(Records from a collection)
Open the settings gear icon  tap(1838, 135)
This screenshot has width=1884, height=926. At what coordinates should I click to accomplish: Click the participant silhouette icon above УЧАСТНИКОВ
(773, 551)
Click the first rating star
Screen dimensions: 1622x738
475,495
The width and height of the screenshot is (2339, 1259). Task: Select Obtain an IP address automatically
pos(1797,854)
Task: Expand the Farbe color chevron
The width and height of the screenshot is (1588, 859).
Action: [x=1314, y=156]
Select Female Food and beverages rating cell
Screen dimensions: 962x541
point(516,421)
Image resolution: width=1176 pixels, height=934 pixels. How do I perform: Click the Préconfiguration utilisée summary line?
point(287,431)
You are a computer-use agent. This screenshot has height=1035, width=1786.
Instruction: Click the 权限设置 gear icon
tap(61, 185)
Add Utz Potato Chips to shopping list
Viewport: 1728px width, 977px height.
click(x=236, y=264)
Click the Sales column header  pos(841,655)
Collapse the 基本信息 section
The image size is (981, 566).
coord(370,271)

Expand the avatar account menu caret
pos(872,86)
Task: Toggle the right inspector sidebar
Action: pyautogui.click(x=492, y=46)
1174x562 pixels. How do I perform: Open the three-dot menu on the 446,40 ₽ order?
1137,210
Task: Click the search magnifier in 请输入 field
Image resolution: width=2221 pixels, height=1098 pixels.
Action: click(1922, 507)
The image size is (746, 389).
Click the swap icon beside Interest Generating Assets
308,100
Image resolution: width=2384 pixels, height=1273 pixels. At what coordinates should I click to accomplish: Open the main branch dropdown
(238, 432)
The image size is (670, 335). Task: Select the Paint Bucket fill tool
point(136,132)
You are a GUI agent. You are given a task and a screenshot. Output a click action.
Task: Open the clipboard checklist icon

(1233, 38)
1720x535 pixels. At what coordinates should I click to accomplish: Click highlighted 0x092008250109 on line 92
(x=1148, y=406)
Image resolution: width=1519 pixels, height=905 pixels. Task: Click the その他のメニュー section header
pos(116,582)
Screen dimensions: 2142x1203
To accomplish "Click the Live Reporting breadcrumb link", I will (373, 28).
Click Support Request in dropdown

* **Goal of the exercise**:
Go line by line through the records above and copy each one containing "agent".

* **Answer**:
You are a computer-use agent. This screenshot has height=1035, width=1786.
You are a GUI agent. You are given a task and a screenshot. Output a click action.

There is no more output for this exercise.